Digging Deeper into Many-To-Many Relationships

Bookmark and Share

An inherent awkwardness exists in every many-to-many relationship between entities. Ambiguity causes this persistent awkwardness, primarily because a many-to-many relationship is such a fuzzy thing. In data discovery, encountering many-to-many relationships may actually expose a level of disregard about details by the subject matter experts. For example, if one must model parents and children, initially a many-to-many relationship exists between a Parent entity and a Child entity. One Parent instance could be "John" and another "Mary." Both "John" and "Mary" are the parents of "Sam," "Suzy," and "Mike," where each represent Child instances. While the possibility to do so does exist, rarely should one find it sufficient to simply make these statements: "John is parent to Sam"; "Mary is parent to Sam"; "John is parent to Suzy"; "Mary is parent to Suzy"; "John is parent to Mike"; and "Mary is parent to Mike." A more nuanced and detailed description of these interrelationships supports informational needs, and how these descriptions evolve affects the manner in which each data model focuses on an organizational set of needs and differs from other such needs.

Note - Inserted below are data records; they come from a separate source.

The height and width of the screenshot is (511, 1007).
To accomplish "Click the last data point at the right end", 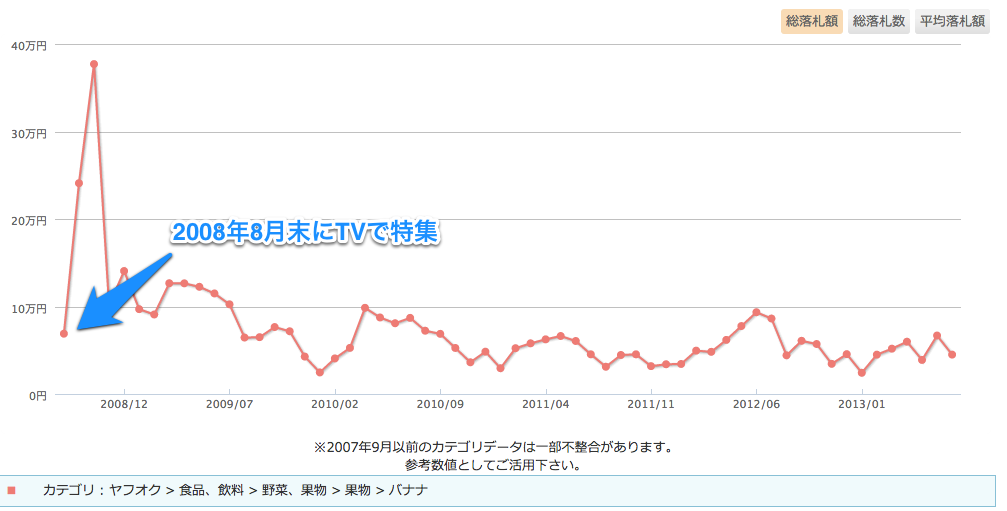I will coord(952,355).
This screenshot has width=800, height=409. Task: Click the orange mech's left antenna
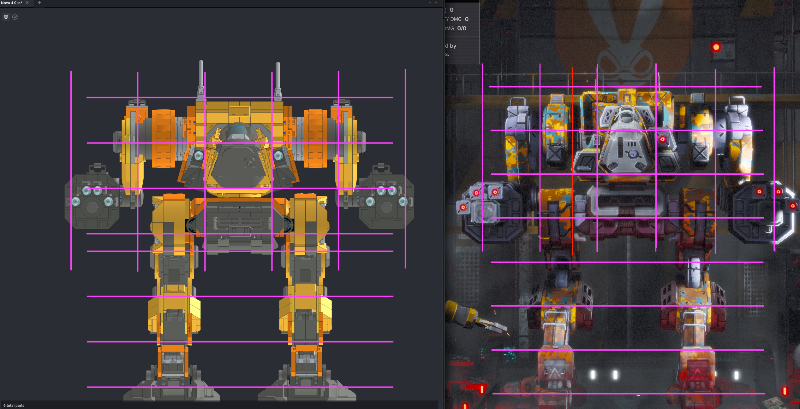[203, 80]
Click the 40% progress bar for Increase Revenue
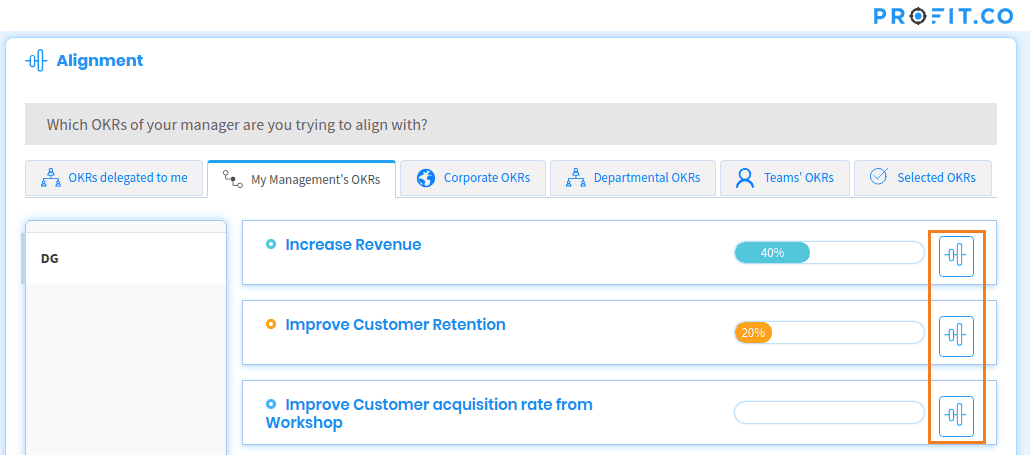The image size is (1030, 457). (829, 253)
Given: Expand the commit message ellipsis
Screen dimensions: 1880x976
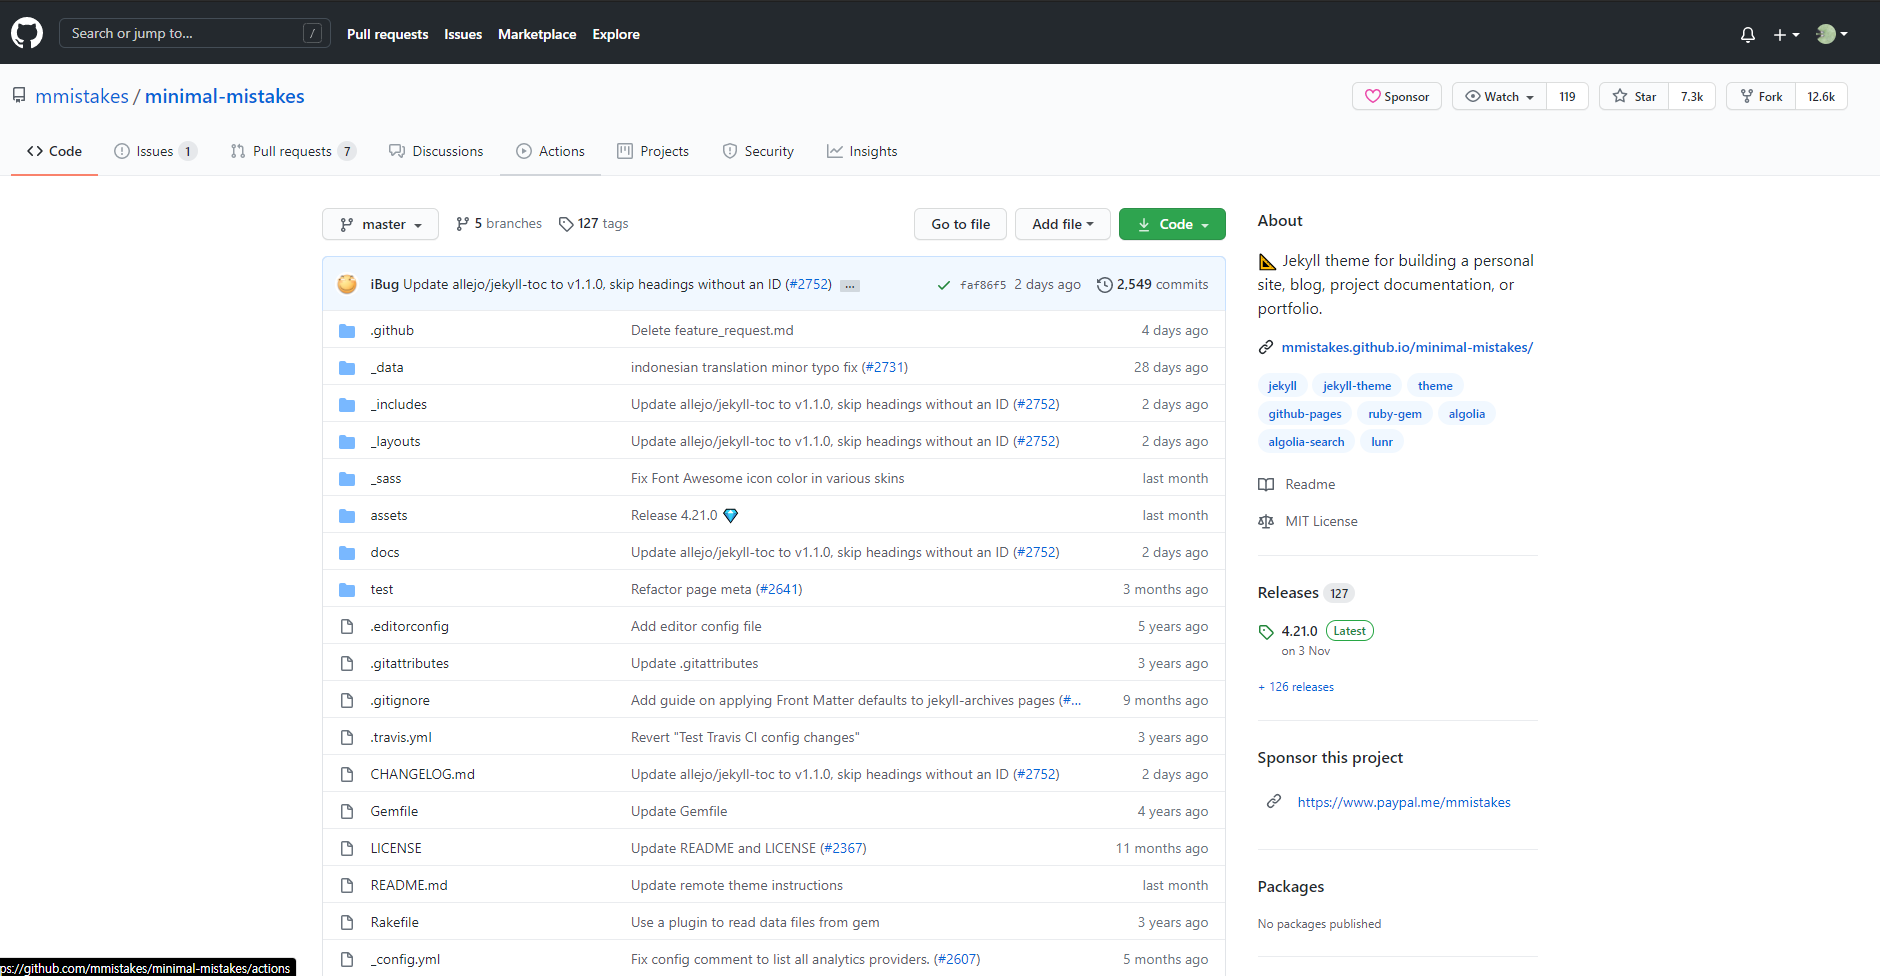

Worlds of options exist when looking at more detailed relationships for this Parent/Child example. One could say that "John" is Father to "Sam," and "Mary" is Mother to "Sam," and that in this view both Father and Mother constitute separate entities. By incorporating this split, we have made the many-to-many relationship a one-to-many: "John" may Father many "Child" instances, but each "Child" is "Fathered" only once. If rearing versus biological relationships is in focus, then Step-Father/Step-Mother is included. Adding in date ranges and possibly flagging biological versus legal guardian status, creates a circumstance that can bring order with several one-to-many relationships, including the establishment of a Father entity, a Mother entity, and a Child entity. Alternately, a Parent entity, a Child Entity, a Parenting Relationship entity, and a Parenting Relationship Type entity might all be created within a design. Or a Parent entity (having Mother, Father, Step-Father, and Step-Mother sub-types) with a Child Entity and a Parenting Relationship entity, might also be envisioned. In a different focus on the biological aspect, one might have each child as the offspring of a singular Union or Coupling, instantiating a "Coupling" entity, where the coupling includes a relationship between a single "Male" and a single "Female" entity instance.

The data modeler has responsibility for diving in and obtaining a level of certainty about every many-to-many relationship encountered. Regardless of a final model design, many-to-many relationships open the door to varying options, and the designer should understand why one option arises over another. This choice usually means the database designer must "annoy" subject matter experts with "trivia" that those experts would rather ignore. (If the expert has dealt with data modelers before, such annoyances are likely expected.) When subject matter experts get involved in assisting database design initiatives, it is not unusual for those experts to feel like witnesses under cross-examination by the word-parsing, semantic-game-playing data modeler.

Every circumstance of many-to-many relationships is unique. However, digging into the deeper level of descriptive granularity, in order to successfully break down a many-to-many relationship into various one-to-one and one-to-many relationship components thereby augmenting the semantic veracity of the data modeled, should always be possible. In dismantling these relationships, the data modeler can ease the creation and maintainability of the processes that manage and use the detailed data within the scope of a given project. The designer's selections should be based on understanding the data and belief in the likelihood of future organizational needs. Ideally, a well-designed model results in a happier user community, because as their processes grow the data model easily embraces that growth.